+++ Text provided +++

Leadership is critical for the future of nations, organisations and individuals. Much has and will surely continue to be written and reflected upon the topic of leadership. In my humble experience being a leader is essentially about unlocking individuals’ best potential and keeping and sustaining relationships that must absolutely work out for the benefit of the collective.
In that sense, a leader’s role consists mainly of:
- Juggling strategic trade-offs while managing the “good chaos”, which in turn entails
- Successfully striking a balance of diverse groups’ expectations and goals.
Considering the above mentioned terms and references, which should be a leader’s main attributes? Irrespective of being a female or a male, in today’s world aspiring managers cannot expect to become respected and accomplished leaders without demonstrating and or training honesty/authenticity/humanity, communications skills and resilience in the face of obstacles.

+++ Given information +++

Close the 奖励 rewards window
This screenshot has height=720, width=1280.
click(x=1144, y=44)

+++
+++ Given information +++

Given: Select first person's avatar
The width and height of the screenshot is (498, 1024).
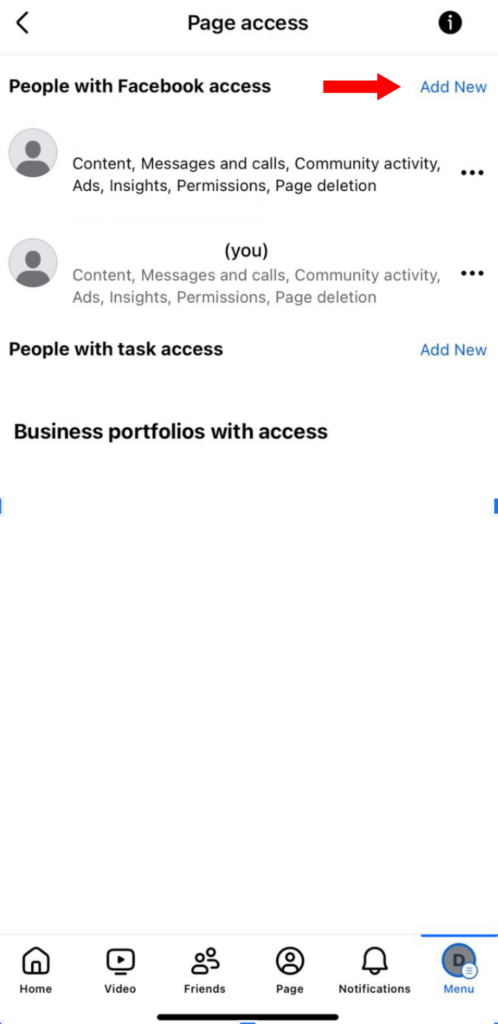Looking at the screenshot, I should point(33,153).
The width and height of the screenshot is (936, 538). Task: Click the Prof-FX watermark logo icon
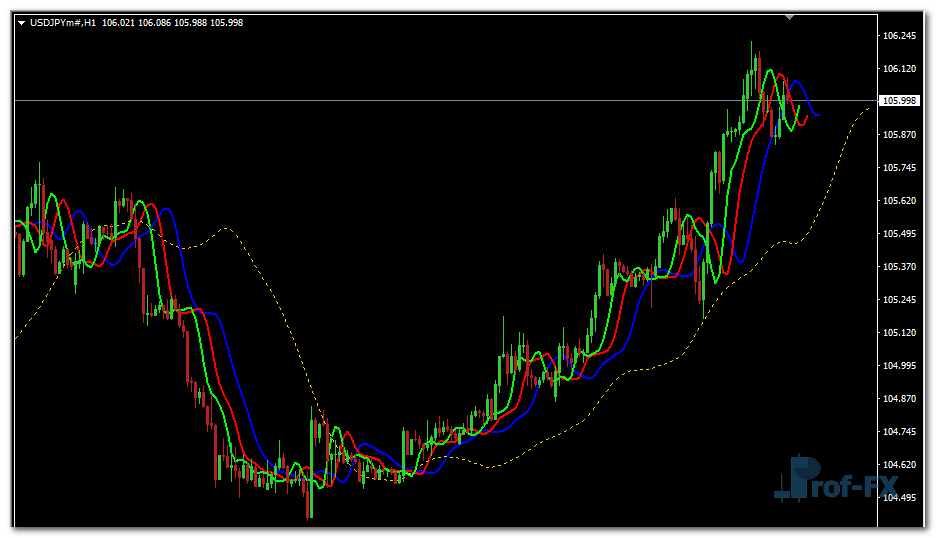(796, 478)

+++

_Exercise_: Write the next part of the leadership text, picking up after its final sentence and keeping its voice.

_Expected answer_:
The “good chaos” refer to the many intertwined and complex factors a leader must wisely consider. These factors can be defined as endogenous and exogenous. A traditional SWOT analysis is a useful tool to identify, distinguish and manage these factors. However, the important aspect to retain is these can either be endogenous factors, which are typically simpler to cope, and exogenous factors which can be more difficult as they represent events and/or circumstances beyond the leader’s direct control. Why “good chaos”? It is crucial that a leader approaches tough backgrounds with a positive, flexible and candid mindset. As it is well known, working in the context of a pandemic exposed several “new” challenges for leaders. For instance, relocation of resources, acquiring equipment, adjustment of logistics, as measures to create the required conditions for remote work appeared, to a certain extent, easy to implement as part of organisations/institutions’ BCP/BRP (Business Continuity/Recovery Plans). Moreover, leaders were left with the “heavy duty” of having to adequately learn to mitigate the weaknesses and risks exposed by the advent of working in the context of an unprecedent crisis, such as social isolation, organizational cultural disconnection, family disruption, and others, which are in essence more human and socially related matters, and for which one-size-fit-all approaches are certainly less applicable.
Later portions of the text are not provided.